### [Task objective]
Return only those lines of the records below in which "computer" appears.

### [Dataset records]

[Start of section]

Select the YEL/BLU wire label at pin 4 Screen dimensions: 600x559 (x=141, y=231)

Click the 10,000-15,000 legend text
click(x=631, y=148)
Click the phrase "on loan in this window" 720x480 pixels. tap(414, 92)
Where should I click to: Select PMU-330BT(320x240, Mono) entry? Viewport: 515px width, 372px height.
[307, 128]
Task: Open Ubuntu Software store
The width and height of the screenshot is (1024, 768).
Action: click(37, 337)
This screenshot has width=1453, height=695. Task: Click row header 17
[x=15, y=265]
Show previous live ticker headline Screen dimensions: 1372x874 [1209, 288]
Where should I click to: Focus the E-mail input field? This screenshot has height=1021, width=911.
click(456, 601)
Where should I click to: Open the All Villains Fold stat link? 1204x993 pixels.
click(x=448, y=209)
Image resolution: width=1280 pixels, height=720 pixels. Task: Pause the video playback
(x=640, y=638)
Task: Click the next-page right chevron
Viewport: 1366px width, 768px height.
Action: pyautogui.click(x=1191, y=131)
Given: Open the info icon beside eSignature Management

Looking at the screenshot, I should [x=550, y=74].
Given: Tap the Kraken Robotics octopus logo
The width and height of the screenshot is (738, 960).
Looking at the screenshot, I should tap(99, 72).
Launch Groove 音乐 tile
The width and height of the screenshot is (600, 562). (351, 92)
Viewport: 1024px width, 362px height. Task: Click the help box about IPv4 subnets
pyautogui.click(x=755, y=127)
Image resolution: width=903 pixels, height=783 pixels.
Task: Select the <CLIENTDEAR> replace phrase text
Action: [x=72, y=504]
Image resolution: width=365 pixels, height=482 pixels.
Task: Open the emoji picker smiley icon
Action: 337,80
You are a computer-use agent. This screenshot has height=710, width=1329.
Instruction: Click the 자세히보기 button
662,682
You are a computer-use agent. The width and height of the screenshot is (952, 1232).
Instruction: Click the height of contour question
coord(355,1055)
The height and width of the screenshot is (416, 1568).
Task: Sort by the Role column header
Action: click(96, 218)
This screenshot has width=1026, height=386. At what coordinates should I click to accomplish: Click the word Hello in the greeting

[End of section]

### [Solution]
You are a computer-use agent. This screenshot has height=710, width=1329.
You are a computer-use agent. The width and height of the screenshot is (952, 1232).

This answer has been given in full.